▶ [What to produce]
Across the records below, count the lines that contain "технологии" and write down only the count.

▶ [Data for review]

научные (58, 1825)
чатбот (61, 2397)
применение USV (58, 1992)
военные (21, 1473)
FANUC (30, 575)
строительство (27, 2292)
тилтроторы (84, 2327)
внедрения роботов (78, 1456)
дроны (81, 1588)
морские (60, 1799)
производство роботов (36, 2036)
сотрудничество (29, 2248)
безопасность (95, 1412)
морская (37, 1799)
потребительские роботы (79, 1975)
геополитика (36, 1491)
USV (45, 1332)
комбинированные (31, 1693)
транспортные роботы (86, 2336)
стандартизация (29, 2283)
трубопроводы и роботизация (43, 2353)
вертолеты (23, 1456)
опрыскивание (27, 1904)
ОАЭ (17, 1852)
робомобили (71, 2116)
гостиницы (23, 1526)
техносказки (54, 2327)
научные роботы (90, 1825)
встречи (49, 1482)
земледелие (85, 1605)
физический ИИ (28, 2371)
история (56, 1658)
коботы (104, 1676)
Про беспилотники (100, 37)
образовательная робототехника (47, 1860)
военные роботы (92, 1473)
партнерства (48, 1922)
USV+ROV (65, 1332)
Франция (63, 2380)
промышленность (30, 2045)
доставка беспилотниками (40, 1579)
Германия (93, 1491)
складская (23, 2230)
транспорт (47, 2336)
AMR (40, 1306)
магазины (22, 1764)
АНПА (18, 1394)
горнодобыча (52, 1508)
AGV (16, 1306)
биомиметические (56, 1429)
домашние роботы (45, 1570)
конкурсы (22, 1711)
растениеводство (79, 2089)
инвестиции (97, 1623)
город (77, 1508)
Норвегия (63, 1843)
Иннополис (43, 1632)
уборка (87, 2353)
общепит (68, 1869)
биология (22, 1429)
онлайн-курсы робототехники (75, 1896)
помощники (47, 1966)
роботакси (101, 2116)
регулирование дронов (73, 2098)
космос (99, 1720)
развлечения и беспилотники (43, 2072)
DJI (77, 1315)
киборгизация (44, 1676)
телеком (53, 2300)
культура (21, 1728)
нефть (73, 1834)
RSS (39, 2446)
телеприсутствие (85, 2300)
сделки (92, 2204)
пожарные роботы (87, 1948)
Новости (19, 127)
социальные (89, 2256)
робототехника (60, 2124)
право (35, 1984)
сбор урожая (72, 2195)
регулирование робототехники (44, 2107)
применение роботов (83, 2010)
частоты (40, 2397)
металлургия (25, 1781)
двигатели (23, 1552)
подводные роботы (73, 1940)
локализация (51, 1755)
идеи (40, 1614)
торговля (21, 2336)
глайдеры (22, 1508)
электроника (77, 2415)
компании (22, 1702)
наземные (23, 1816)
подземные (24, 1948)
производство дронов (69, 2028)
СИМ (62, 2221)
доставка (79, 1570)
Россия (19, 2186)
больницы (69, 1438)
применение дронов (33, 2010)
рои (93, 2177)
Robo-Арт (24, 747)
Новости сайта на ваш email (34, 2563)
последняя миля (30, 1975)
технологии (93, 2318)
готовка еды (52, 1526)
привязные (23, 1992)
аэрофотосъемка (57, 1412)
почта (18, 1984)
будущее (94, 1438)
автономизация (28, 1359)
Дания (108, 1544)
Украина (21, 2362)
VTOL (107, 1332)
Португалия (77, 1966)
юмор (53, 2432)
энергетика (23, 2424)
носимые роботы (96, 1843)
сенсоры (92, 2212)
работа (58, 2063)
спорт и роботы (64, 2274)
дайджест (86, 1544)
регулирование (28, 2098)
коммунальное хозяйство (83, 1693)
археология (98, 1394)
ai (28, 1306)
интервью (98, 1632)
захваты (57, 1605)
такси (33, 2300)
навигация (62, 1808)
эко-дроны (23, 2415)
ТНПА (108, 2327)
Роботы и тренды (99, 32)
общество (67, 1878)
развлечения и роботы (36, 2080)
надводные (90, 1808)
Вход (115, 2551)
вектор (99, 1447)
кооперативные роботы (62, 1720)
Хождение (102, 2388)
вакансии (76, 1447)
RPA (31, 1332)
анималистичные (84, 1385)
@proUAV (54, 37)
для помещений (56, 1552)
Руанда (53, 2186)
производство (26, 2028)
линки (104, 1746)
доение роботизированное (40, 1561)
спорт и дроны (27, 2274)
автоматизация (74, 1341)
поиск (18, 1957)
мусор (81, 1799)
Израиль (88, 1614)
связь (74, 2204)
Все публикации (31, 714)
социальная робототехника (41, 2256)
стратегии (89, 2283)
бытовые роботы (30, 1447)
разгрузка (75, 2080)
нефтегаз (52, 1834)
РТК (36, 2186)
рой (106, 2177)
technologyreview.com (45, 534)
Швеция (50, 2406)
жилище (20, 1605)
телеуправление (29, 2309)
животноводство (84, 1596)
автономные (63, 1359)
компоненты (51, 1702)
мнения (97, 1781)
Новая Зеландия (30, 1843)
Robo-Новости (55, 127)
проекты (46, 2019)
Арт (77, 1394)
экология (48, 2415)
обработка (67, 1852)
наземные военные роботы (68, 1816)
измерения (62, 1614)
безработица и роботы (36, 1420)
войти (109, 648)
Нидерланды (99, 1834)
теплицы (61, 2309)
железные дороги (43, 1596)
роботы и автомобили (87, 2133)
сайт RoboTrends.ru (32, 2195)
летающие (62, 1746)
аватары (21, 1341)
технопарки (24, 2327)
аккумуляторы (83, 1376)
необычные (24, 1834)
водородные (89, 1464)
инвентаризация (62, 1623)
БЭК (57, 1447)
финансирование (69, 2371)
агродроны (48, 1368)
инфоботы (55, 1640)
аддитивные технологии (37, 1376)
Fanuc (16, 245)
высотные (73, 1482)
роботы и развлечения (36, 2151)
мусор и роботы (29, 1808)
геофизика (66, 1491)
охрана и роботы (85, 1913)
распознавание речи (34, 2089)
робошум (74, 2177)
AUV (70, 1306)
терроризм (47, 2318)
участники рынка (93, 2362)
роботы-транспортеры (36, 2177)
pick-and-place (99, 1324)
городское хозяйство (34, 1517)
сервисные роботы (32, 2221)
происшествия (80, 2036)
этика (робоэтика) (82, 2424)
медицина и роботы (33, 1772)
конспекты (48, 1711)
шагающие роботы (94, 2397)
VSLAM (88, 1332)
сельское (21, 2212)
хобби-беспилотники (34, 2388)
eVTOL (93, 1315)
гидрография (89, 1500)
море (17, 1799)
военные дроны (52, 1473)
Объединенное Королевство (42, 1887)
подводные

▶ [Answer section]
2